#### [Records provided]

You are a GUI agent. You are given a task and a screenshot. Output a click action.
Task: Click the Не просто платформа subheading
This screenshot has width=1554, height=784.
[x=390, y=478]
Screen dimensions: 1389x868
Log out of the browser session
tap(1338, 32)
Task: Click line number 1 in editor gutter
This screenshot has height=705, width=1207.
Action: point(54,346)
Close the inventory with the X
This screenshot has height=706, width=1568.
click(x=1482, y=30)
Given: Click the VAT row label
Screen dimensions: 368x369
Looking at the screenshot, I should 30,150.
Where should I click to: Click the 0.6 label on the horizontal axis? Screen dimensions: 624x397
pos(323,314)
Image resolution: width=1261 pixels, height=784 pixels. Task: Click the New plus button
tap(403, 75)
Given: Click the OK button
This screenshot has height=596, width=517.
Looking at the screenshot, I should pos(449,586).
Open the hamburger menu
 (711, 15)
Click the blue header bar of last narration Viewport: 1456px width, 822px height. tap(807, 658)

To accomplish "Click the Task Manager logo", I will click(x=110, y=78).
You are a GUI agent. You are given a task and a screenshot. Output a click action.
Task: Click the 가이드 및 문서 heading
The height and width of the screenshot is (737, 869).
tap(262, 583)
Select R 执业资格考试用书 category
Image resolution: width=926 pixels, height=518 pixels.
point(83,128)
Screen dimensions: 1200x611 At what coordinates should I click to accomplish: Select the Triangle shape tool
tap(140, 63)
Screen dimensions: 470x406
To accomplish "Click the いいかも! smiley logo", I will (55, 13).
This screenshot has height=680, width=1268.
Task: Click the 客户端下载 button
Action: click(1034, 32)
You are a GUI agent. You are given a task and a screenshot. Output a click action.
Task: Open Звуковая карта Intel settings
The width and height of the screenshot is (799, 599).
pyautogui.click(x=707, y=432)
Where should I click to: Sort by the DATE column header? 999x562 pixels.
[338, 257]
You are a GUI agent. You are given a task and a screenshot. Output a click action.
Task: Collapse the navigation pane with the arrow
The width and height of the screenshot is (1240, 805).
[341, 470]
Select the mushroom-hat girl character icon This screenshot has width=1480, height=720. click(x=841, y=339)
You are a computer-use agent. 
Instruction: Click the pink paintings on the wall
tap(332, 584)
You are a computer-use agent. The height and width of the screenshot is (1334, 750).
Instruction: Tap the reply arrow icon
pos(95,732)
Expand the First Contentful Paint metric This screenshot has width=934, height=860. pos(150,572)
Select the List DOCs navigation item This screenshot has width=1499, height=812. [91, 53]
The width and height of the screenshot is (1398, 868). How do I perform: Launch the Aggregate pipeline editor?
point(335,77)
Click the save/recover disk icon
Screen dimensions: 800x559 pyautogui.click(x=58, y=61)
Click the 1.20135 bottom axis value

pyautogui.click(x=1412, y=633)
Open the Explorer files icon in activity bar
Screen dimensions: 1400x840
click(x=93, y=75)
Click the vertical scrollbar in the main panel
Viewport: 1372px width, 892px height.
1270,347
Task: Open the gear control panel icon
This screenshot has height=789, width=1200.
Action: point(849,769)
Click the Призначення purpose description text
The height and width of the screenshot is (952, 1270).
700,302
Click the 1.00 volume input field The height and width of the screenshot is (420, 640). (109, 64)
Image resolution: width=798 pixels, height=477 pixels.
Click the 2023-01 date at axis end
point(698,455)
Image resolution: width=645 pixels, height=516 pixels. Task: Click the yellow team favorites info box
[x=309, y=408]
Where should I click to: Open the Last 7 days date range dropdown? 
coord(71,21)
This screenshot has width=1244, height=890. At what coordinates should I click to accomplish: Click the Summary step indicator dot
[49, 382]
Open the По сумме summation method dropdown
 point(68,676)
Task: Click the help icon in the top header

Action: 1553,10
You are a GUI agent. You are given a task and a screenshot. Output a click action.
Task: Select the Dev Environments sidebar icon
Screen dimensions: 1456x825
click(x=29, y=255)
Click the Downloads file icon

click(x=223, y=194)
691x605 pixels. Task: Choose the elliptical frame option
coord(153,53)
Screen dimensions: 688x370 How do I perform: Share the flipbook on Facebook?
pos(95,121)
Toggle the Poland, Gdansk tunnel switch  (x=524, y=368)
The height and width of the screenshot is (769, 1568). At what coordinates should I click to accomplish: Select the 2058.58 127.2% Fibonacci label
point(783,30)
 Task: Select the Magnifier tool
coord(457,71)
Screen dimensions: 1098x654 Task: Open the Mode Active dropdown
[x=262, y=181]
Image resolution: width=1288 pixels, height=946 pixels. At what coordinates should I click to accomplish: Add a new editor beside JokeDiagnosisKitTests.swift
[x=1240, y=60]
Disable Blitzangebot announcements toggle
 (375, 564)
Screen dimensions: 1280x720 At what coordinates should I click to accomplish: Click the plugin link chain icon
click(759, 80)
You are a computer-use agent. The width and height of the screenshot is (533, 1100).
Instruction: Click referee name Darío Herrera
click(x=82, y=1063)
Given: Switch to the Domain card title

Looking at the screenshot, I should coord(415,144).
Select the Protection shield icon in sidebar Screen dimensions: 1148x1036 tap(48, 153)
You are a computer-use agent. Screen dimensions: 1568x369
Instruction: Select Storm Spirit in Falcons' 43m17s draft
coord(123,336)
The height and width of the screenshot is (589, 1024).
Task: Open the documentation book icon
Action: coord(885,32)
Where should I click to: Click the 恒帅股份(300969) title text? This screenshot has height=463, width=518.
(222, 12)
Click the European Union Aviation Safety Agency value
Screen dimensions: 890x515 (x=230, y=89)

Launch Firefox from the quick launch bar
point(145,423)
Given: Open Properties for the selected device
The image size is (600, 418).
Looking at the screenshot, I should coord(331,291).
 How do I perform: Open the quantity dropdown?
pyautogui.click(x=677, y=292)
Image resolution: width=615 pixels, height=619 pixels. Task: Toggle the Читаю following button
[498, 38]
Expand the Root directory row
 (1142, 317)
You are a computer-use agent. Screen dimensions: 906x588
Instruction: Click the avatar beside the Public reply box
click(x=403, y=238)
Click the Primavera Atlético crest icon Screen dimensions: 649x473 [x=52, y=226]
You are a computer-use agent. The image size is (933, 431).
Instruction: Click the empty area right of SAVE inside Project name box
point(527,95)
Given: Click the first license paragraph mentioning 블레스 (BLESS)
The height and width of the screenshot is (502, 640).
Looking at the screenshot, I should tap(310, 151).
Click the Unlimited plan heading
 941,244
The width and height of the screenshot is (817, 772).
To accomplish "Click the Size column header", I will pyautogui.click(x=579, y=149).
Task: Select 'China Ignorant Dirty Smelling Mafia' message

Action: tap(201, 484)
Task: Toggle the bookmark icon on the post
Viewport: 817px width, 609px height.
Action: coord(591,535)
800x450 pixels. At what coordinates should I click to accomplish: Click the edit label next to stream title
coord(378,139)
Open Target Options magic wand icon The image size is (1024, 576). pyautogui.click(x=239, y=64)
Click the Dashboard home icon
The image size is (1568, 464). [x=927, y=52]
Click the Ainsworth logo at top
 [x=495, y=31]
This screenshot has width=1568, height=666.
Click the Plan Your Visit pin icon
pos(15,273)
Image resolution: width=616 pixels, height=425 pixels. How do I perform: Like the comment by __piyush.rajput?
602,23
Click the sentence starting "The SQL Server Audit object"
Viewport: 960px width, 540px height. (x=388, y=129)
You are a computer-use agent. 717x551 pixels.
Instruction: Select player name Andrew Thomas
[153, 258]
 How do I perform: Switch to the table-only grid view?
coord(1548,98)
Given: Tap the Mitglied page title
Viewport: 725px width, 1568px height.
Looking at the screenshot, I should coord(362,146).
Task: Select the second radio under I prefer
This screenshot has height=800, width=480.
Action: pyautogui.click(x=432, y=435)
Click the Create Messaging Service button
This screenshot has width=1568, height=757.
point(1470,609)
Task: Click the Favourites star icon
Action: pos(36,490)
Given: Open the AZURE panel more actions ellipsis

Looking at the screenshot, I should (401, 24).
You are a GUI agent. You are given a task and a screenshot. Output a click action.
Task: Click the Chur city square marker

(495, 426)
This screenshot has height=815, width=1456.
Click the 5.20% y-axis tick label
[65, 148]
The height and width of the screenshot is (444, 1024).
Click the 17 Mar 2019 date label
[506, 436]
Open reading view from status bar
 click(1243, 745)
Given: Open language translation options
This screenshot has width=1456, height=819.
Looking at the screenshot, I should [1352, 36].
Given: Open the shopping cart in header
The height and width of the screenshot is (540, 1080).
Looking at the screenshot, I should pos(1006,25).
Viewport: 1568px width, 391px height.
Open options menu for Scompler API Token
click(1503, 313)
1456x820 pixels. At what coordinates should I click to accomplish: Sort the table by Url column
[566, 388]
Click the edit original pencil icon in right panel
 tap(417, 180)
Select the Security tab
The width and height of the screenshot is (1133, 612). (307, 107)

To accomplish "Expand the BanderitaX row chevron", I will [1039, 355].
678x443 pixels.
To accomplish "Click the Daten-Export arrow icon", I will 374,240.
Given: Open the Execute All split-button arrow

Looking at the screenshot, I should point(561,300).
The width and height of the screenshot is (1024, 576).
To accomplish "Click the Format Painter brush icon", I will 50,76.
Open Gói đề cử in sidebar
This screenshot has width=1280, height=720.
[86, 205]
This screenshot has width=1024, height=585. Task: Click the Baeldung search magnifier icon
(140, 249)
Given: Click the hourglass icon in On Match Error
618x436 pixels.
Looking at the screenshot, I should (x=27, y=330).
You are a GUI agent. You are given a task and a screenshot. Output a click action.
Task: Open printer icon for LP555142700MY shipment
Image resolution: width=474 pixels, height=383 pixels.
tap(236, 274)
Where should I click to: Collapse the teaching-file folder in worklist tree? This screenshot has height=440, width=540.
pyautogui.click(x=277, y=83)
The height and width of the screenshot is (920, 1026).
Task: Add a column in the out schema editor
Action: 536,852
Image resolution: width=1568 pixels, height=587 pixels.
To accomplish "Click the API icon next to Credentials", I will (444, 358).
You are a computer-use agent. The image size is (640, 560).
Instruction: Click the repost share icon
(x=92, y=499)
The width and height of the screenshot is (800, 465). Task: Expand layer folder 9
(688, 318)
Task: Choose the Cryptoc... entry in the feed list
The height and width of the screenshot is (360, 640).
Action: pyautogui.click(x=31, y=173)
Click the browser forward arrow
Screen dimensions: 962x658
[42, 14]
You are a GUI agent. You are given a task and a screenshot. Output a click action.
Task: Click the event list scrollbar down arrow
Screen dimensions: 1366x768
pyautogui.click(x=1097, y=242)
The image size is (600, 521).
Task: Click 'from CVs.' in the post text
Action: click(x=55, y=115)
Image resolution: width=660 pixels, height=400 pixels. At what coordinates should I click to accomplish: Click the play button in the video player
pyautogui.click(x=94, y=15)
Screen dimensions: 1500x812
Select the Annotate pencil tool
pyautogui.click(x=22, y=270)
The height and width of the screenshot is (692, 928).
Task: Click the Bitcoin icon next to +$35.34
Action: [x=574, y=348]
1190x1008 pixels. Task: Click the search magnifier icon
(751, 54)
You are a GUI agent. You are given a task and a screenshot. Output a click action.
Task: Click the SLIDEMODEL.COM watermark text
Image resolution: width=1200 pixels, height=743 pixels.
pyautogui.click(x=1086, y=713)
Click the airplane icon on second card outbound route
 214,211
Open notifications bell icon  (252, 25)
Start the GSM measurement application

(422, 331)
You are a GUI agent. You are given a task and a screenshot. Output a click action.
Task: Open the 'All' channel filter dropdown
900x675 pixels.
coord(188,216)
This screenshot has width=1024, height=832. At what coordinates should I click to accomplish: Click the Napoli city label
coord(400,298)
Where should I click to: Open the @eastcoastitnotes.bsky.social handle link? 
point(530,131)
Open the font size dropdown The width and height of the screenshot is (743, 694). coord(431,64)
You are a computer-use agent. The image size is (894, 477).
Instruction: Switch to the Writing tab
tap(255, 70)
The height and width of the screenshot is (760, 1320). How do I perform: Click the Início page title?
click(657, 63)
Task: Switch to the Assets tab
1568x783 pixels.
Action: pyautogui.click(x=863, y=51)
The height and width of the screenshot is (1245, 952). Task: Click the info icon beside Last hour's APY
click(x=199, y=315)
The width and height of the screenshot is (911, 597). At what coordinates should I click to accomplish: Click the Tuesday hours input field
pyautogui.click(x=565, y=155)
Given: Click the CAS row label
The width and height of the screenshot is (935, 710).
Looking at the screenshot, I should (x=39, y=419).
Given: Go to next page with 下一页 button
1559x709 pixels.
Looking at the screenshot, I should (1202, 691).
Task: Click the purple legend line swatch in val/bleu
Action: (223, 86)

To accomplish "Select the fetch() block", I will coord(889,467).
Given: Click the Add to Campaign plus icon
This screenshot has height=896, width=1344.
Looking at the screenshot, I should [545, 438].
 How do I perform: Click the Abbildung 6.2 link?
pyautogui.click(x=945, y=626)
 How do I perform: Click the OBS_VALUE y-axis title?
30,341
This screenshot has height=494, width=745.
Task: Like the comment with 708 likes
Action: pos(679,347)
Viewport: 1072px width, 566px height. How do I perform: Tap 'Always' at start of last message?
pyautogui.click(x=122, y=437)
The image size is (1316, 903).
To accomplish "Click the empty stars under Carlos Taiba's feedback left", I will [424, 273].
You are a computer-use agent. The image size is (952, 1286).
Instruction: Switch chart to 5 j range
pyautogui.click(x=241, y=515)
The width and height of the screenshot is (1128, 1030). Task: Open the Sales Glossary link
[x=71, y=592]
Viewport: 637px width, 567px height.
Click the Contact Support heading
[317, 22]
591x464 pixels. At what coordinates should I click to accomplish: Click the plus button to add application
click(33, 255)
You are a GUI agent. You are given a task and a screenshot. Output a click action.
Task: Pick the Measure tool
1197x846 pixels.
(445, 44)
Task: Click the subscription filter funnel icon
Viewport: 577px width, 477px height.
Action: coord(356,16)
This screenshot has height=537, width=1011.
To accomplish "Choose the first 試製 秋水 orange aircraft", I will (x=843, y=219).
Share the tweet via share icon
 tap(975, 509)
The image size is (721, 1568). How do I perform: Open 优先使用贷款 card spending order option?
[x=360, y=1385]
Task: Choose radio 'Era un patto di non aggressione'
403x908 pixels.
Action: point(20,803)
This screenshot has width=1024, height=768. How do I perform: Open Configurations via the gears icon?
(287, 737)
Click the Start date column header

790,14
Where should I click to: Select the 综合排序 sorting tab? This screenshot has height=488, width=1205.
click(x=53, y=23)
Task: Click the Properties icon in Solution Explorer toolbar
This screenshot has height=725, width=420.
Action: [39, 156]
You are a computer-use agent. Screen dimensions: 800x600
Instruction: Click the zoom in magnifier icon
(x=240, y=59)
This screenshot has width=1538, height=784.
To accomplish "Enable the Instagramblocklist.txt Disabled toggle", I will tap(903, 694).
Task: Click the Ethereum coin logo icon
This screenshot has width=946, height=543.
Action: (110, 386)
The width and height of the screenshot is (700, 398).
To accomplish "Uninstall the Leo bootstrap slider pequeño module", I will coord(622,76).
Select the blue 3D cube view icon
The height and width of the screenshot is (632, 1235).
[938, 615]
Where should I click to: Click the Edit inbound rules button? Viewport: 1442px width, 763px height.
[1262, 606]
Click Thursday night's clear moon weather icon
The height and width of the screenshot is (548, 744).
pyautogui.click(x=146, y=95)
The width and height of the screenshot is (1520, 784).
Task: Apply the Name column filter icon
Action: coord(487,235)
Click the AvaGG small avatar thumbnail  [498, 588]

#### [Problem statement]
Exactly those lines that run from the start of the listing to the line containing "Given: Click the VAT row label" should be output, and no others.

#### [Result for this exercise]
You are a GUI agent. You are given a task and a screenshot. Output a click action.
Task: Click the Не просто платформа subheading
This screenshot has width=1554, height=784.
[x=390, y=478]
Screen dimensions: 1389x868
Log out of the browser session
tap(1338, 32)
Task: Click line number 1 in editor gutter
This screenshot has height=705, width=1207.
Action: point(54,346)
Close the inventory with the X
This screenshot has height=706, width=1568.
click(x=1482, y=30)
Given: Click the VAT row label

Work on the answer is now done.